Stored dataset items:
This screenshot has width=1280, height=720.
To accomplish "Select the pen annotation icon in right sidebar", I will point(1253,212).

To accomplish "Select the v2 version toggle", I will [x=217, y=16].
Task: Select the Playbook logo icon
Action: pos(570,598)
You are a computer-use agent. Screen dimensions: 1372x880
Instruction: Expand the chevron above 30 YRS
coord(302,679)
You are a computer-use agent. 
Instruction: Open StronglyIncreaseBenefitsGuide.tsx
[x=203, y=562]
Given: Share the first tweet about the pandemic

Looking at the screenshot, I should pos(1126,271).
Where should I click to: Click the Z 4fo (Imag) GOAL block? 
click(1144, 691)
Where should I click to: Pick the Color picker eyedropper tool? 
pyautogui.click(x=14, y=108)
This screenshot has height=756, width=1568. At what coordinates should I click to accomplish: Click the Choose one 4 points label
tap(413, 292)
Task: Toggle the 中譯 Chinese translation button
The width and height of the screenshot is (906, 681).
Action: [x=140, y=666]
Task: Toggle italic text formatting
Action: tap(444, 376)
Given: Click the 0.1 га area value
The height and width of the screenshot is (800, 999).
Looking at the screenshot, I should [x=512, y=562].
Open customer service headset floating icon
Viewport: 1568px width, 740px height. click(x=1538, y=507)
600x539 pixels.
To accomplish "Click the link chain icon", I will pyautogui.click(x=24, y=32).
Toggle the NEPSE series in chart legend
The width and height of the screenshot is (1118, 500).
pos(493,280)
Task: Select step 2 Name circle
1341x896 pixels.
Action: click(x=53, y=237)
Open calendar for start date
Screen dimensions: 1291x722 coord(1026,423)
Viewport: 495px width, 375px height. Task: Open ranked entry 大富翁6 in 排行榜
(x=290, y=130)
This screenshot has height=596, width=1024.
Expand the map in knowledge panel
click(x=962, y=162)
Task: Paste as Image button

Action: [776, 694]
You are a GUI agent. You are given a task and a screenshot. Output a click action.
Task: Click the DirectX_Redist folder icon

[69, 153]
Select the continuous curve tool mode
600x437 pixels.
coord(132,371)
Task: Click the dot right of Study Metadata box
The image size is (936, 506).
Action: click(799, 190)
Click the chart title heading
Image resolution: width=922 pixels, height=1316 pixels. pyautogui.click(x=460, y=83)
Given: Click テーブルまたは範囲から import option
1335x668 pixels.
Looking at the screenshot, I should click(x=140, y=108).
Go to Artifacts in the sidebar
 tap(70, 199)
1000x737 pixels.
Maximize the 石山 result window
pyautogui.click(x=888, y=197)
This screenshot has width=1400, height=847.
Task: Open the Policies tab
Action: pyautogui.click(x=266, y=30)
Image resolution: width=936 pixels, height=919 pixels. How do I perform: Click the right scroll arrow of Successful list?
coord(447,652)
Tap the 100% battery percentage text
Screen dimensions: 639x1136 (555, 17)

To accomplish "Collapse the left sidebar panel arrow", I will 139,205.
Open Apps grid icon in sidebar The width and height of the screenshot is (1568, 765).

WHAT YOU SHOULD DO: Make an exact copy of every line from the one with "Tap the 100% battery percentage text" to the end of the data, with the first and last of those lines included.

ANSWER AREA:
Tap the 100% battery percentage text
Screen dimensions: 639x1136 (555, 17)

To accomplish "Collapse the left sidebar panel arrow", I will 139,205.
Open Apps grid icon in sidebar The width and height of the screenshot is (1568, 765).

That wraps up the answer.